Jovens indígenas não têm direito à auxílio-maternidade

Conflito entre cultura e legislação deixa mães indígenas sem auxílio, segundo o INSS menores de 16 anos não tem direito ao auxílio maternidade.
Texto: Causa Operaria
A gravidez na adolescência é comum na cultura indígena. Em 2019, 1.922 meninas tiveram filhos antes dos 16 anos em Mato Grosso do Sul sendo que destas, 13,6% residiam em aldeias. A procriação é vista como uma forma de colaboração com o coletivo , portanto assim que surge a primeira menarca indicando que o corpo está pronto para gerar a vida , é dado início à vida sexual. Desta forma a gravidez na adolescência é vista de forma natural e muitas destas mães são menores de 16 anos.
Da mesma forma colaborativa é encarado o trabalho. Desde cedo o jovem é encarregado de contribuir para com sua tribo sendo que geralmente isto ocorre na agricultura e artesanato. Muitas destas jovens indígenas encontram-se nesta situação de mães adolescentes e trabalhadoras.
Mesmo trabalhando desde cedo as mães indígenas muitas vezes ficam sem o benefício do salário maternidade. Algumas pelo fato de não conseguirem comprovar o trabalho como agricultoras, como feirantes ou na produção do artesanato como atividade laboral para a burocracia do INSS . Da mesma forma o trabalho doméstico que muitas exercem cuidando das crianças para que os demais membros possam trabalhar, também não é reconhecido pelo INSS .
A dificuldade do recebimento do auxílio esbarra nas legislação brasileira que impede que mulheres com menos de 16 anos obtenham o salário maternidade. Em decorrência disto a maioria é forçada a voltar ao trabalho com seus bebês ainda necessitando dos cuidados específicos da mãe sob o risco de passarem necessidade. Este problema se agrava nas aldeias próximas aos centros urbanos, onde concentra-se a fonte de renda destas mulheres. É o caso do Mato grosso do sul que apresenta a maior população indígena do país , 61 mil pessoas.

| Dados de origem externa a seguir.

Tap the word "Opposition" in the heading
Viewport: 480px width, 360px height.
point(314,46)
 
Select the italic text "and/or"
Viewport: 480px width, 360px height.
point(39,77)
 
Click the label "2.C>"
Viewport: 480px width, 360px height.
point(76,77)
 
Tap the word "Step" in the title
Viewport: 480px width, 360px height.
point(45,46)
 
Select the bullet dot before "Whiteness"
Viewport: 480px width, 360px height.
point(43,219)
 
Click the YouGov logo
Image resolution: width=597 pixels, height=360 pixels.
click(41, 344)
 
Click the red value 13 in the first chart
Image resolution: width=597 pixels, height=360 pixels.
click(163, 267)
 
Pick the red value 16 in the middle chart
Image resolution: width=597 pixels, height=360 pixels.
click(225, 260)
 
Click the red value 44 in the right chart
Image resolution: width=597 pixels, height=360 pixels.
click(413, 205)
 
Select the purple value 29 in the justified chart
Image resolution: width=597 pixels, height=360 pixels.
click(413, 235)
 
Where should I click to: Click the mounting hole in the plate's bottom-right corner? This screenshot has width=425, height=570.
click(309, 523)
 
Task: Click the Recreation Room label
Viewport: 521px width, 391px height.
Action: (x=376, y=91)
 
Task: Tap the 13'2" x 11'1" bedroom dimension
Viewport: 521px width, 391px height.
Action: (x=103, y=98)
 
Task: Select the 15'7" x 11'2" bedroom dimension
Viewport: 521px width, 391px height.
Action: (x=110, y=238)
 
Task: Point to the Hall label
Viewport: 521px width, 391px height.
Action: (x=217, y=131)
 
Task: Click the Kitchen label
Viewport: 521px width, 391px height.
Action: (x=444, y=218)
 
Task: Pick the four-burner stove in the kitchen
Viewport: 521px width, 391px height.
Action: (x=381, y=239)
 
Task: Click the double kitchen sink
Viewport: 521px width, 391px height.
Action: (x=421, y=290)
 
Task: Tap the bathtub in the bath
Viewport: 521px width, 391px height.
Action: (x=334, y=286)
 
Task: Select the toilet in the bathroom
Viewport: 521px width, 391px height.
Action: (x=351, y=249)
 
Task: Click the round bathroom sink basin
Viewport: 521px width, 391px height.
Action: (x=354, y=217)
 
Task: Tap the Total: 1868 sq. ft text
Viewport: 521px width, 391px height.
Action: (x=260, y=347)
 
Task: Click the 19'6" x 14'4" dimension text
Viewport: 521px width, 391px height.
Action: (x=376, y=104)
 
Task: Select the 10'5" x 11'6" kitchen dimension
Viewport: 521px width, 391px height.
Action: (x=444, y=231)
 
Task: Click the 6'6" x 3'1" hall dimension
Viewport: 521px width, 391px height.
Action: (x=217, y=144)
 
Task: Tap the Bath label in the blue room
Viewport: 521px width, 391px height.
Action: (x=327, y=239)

A questão do direito ao benefício encontra-se sob discussão na justiça com algumas decisões favoráveis às mulheres indígenas. Em novembro do ano passado, decisão do Tribunal de Justiça do Pará determinou a concessão de salário maternidade às mulheres indígenas com menos de 16 anos. Em janeiro deste ano, o MPF (Ministério Público Federal) do estado do norte do País recorreu, pedindo que a decisão “tivesse efeitos em todos os Estados que compõe a República Federativa do Brasil”.
Duelo desnecessário se simplesmente fosse seguido o que diz na constituição brasileira a qual, a priori , garante o reconhecimento dos costumes, línguas, crenças e tradições das comunidades indígenas. A Convenção nº 169 da Organização Internacional do Trabalho, também prevê normas para respeito e preservação das diferenças culturais e sociais dos povos indígenas e o reconhecimento do direito de auxílio das mães adolescentes menores de 16 anos não deveria ser objeto de disputa judicial.
Entretanto as leis burguesas não são formuladas de forma a solucionar ou facilitar a vida de nenhum trabalhador, pelo contrário, a cada dia se tornam mais complexas e interpretativas de acordo com os interesses daqueles que julgam e daqueles que detêm o poder. O que se dirá em relação aos povos indígenas condenados ao extermínio se depender for da legislação burguesa capitalista.